### Description of the task:
Please revise these rows, changing "button" to "control" and leaving everything else unchanged.
╭─ Data lines
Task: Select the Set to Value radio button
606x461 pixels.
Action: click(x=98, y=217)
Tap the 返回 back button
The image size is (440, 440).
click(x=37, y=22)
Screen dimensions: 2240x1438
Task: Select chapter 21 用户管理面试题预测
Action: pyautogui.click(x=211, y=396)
╰─
### Complete answer:
Task: Select the Set to Value radio control
606x461 pixels.
Action: click(x=98, y=217)
Tap the 返回 back control
The image size is (440, 440).
click(x=37, y=22)
Screen dimensions: 2240x1438
Task: Select chapter 21 用户管理面试题预测
Action: pyautogui.click(x=211, y=396)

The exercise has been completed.